Cat Eyes, Cat Burglar

adele cat eye via pinterest

Adele cat eyes. That was my random goal last month.

The British Grammy winner’s cat-eye liner look has always intrigued me since she is a reluctant public figure—a hermit some have said—and yet when she does resurface for a tour or award ceremony, she is often sporting a magical Harry Potter-movie frock and that big cat-eye.

Quirky, flirty and mysterious. What’s not to love? Like the occasional ruby red lips, cat-eye liner can break up the boredom of bulky winter neutrals and dreary days. At least, that was my pitch to myself and one workday instead of lunch, I went across the street to Macy’s to Todd, my go-to makeup counter guy, to get instruction.

“Adele cat-eyes,” I told him, plopping into his chair. He knew what I meant, but said he wasn’t the best and fetched another makeup artist he introduced as The Wingtip Whiz. She had banged velvety blue hair, false eyelashes and about five times the amount of makeup I normally wear, so I was momentarily afraid she would turn me into a drag version of myself.

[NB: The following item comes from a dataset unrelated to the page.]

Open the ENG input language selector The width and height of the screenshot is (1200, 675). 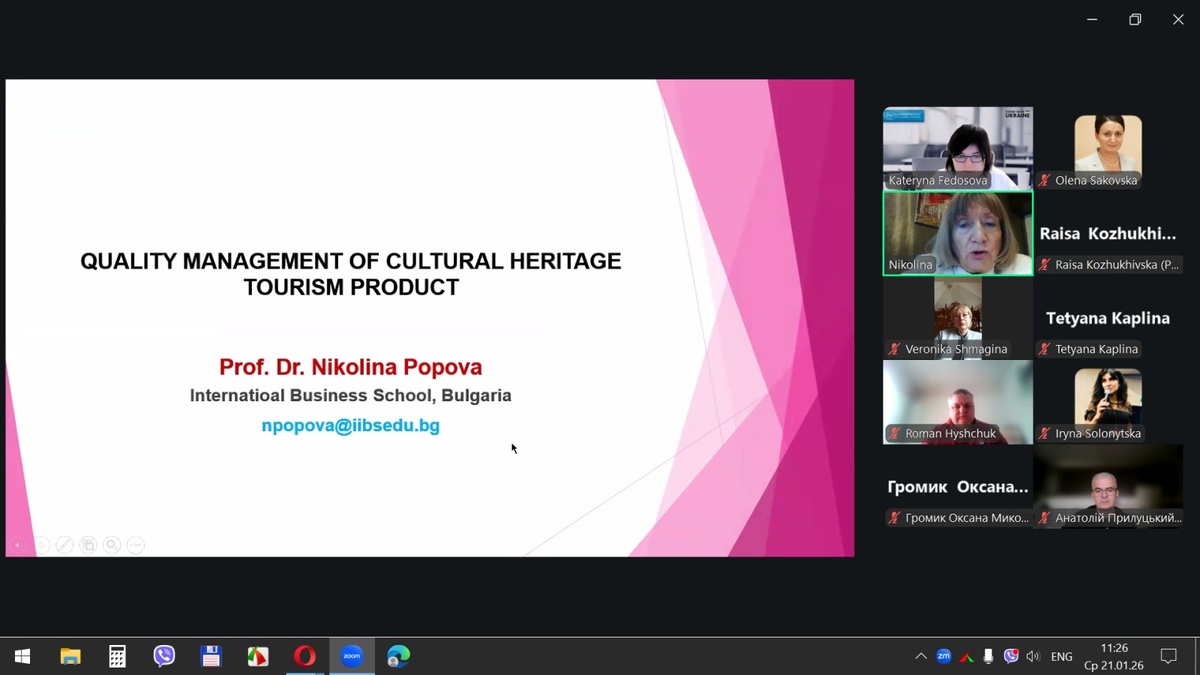1062,657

“I want a clean, day-time version of the Adele cat-eye,” I clarified, as though it wasn’t completely obvious from my face that I trend makeup light. You can do too much with makeup was what I discovered when I let pre-Todd artists play with my face. Often I’d sulked away thinking This is how I would look if I was headlining on Broadway or a red-light district. Often I’d sulked away with makeup wipes and apologies.

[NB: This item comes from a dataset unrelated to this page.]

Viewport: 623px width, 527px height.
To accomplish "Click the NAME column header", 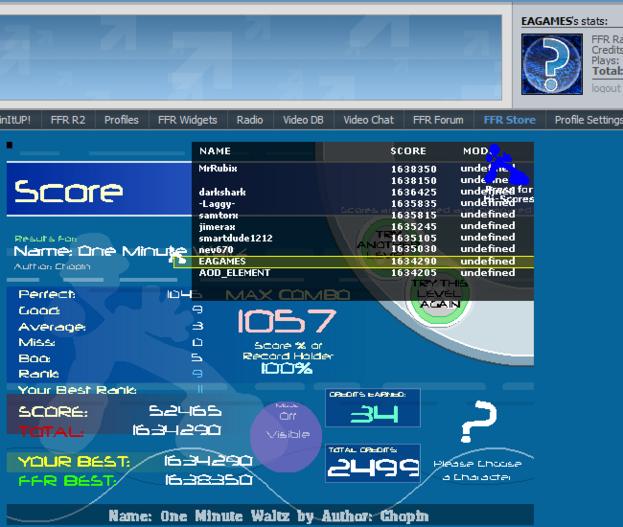I will (x=215, y=151).

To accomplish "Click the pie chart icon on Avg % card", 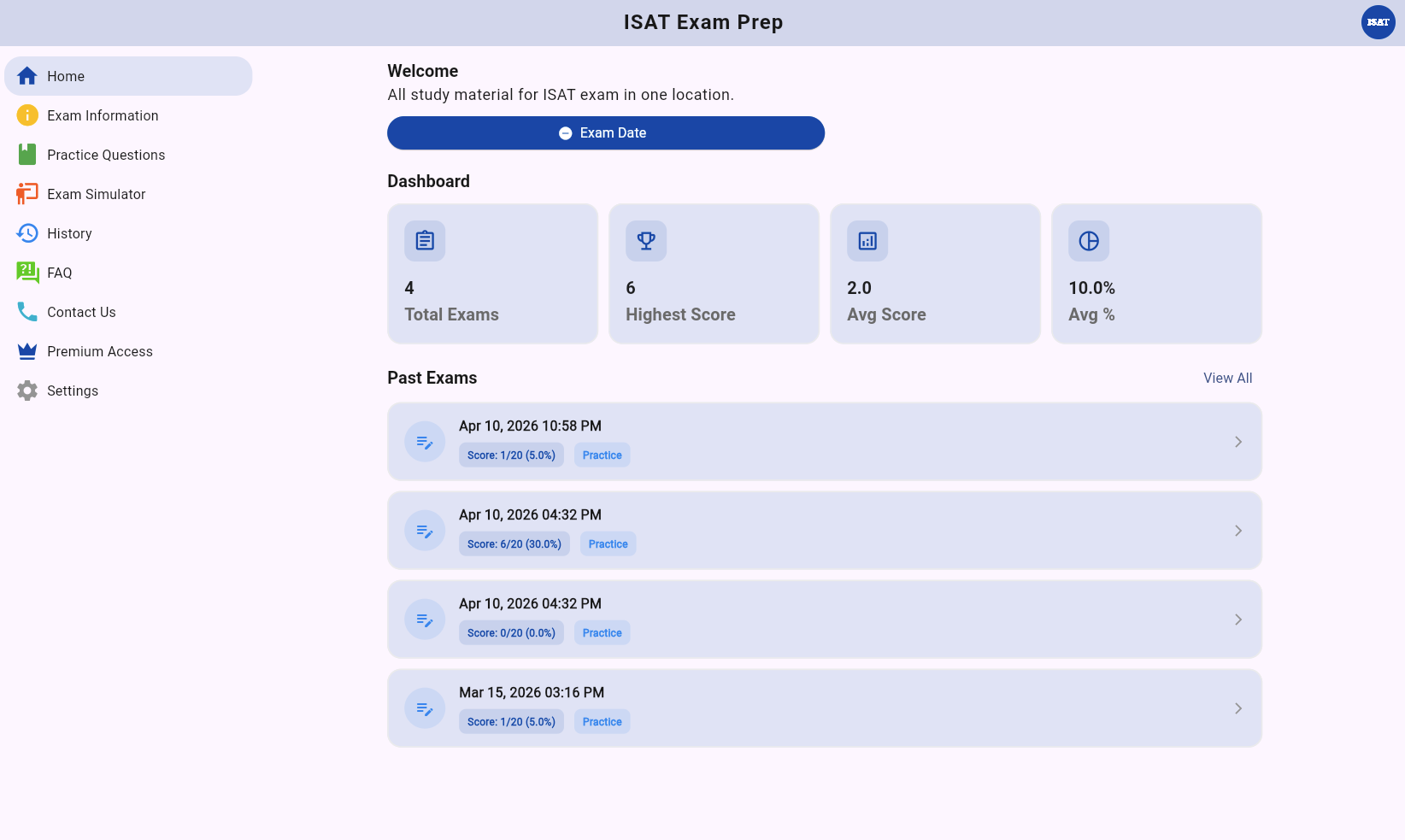I will [1089, 241].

The Wingtip Whiz was pleasant and committed, but when I thought she’d been at it forever (aka – longer than the daily five minutes I spend putting on my face), I asked for a mirror. Too black, too arched, too Adele. After feedback, she knit her full, perfectly arched brows in concentration and went at it again.

It was only then that I saw she was in a fierce competition with herself and wasn’t going to quit until she delivered. This both alarmed and fascinated me because in what world was having the perfect cat-eye liner that serious?

And then…

As she seemed to be wrapping up her masterpiece, out of the corner of my almost-done cat eye, I saw a young man in a red flannel shirt and black beanie dashed by in a crouched position with something tucked under his arm. Then he popped up, ran to the next counter, and crouched down again. Todd’s face was frozen in an awkward smile and the staff at the nearby counter had WTH expressions on their faces. A buzzer went off and two security guards apprehended the thief. No surprise there, but I was blown away by The Wingtip Whiz’s willingness to hang in there amidst the hijinks around us. Maybe store thefts were old news. Maybe she was born with a surgeon’s focus and deft hands. Maybe perfectionism stalks her too. In any case, I returned to work with the perfect-for-me cat eye and laughter in my belly.